**Work request:** Search the material for the string "table" and copy each line where it occurs.

Extracted data Block Start

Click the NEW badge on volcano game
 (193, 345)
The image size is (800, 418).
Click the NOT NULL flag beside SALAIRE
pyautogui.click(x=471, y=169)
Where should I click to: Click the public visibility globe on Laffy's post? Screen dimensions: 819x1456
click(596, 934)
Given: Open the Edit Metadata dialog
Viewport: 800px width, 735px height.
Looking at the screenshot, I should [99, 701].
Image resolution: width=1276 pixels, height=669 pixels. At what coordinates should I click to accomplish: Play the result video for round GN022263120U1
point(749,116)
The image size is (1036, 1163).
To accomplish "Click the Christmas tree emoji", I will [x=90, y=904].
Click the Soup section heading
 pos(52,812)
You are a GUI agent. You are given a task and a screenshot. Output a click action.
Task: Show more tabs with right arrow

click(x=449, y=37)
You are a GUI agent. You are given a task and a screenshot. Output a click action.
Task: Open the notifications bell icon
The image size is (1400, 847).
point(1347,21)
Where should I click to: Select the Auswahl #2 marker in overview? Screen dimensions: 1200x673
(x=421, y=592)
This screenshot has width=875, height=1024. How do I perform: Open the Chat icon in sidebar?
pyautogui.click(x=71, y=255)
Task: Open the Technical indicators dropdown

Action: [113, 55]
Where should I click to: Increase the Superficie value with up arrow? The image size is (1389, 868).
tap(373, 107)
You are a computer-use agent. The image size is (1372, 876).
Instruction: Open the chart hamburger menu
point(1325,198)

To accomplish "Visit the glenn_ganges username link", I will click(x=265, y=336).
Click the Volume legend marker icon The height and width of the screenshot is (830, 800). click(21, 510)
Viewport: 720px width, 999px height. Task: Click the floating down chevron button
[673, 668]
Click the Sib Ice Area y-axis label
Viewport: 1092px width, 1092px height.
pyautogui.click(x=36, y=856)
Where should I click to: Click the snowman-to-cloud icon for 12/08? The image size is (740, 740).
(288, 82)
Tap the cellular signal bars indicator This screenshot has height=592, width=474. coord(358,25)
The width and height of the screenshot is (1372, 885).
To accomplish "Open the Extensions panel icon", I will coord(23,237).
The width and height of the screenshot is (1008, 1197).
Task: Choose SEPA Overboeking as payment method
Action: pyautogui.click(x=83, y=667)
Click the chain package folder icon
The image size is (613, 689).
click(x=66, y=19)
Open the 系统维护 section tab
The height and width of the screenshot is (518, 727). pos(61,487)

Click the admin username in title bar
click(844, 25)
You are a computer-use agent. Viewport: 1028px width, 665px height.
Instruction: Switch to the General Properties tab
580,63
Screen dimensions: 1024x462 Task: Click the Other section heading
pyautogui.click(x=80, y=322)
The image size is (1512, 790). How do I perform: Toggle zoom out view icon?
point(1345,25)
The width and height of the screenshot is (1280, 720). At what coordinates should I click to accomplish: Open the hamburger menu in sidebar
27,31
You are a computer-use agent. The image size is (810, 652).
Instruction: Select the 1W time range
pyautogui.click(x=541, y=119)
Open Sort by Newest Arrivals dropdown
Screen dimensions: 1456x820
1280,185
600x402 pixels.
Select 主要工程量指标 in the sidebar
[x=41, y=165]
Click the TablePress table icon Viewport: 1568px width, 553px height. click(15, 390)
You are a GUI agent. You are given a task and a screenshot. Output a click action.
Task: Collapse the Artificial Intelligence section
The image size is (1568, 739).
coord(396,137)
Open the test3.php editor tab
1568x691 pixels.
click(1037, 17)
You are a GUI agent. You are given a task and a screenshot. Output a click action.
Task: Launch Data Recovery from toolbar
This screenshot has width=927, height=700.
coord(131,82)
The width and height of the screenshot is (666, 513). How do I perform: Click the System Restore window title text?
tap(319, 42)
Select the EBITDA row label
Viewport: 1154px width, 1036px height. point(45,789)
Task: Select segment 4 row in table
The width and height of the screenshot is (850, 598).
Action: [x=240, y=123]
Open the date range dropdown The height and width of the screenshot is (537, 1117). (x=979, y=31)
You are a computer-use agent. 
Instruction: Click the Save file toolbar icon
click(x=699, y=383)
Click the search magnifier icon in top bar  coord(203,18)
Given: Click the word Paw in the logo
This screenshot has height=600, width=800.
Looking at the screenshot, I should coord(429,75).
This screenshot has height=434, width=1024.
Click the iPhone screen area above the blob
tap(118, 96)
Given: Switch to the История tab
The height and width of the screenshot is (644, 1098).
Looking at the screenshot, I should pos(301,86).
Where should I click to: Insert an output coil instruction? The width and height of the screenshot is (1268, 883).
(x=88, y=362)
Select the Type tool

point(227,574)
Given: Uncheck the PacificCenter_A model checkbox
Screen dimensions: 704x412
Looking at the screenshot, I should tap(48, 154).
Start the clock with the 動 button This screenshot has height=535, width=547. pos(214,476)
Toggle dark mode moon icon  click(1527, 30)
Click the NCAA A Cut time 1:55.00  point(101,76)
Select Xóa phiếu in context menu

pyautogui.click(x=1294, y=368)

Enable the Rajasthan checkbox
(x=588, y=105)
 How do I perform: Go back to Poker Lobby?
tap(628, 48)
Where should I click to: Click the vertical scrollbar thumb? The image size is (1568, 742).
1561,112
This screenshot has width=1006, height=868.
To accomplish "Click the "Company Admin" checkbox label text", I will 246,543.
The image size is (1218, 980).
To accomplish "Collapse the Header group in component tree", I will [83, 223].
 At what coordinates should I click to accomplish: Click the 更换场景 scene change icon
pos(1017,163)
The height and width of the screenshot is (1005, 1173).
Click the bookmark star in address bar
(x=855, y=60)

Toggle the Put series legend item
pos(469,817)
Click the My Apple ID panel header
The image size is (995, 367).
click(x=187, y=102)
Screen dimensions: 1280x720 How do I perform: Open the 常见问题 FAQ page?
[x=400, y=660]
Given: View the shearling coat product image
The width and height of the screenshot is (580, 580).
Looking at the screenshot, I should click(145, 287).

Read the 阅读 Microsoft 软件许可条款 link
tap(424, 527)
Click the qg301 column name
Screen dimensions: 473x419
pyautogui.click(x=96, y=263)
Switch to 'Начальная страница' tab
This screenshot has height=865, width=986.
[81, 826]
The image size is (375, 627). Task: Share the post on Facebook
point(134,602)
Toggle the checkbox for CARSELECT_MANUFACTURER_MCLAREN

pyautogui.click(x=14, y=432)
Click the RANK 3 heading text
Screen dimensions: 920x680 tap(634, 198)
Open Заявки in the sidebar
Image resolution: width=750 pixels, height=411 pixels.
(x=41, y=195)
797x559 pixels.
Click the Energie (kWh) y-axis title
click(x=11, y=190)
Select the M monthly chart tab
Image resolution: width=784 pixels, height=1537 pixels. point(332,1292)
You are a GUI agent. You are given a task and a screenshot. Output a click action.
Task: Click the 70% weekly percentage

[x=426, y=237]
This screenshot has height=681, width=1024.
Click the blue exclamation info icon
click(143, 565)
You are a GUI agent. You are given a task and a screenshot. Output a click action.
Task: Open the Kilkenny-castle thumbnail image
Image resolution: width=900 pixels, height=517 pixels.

Extracted data Block End

**Task output:**
Click the TablePress table icon Viewport: 1568px width, 553px height. click(15, 390)
Task: Select segment 4 row in table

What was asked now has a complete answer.